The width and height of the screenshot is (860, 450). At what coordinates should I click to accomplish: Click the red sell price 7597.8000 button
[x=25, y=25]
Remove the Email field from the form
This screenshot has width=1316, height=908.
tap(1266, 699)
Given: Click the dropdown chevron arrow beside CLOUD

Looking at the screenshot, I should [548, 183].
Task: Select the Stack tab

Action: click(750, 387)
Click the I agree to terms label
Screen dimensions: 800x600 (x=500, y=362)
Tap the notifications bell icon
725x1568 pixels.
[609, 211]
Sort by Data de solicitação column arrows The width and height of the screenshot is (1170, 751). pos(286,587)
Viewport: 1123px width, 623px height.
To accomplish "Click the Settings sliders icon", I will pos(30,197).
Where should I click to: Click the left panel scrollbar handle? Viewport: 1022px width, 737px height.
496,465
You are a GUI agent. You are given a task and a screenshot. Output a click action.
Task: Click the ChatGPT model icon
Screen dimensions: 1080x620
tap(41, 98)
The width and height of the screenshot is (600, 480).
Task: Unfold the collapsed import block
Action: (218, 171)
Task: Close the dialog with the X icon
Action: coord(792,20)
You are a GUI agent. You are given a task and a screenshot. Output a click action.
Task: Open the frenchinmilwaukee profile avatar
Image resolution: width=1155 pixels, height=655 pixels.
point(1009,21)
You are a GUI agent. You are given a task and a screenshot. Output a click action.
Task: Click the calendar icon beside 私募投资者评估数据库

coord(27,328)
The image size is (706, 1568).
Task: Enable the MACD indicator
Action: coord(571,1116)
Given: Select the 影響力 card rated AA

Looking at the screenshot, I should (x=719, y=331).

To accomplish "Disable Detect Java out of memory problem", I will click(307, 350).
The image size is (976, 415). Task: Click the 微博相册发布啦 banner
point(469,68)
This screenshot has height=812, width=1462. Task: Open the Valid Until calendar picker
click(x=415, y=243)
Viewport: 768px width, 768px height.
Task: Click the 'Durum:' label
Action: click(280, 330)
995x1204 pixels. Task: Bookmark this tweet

· · · · ·

→ PROBLEM DESCRIPTION
Lines containing the string "will" in the material: report how many there are, with no added words.

→ EXERCISE RESPONSE
2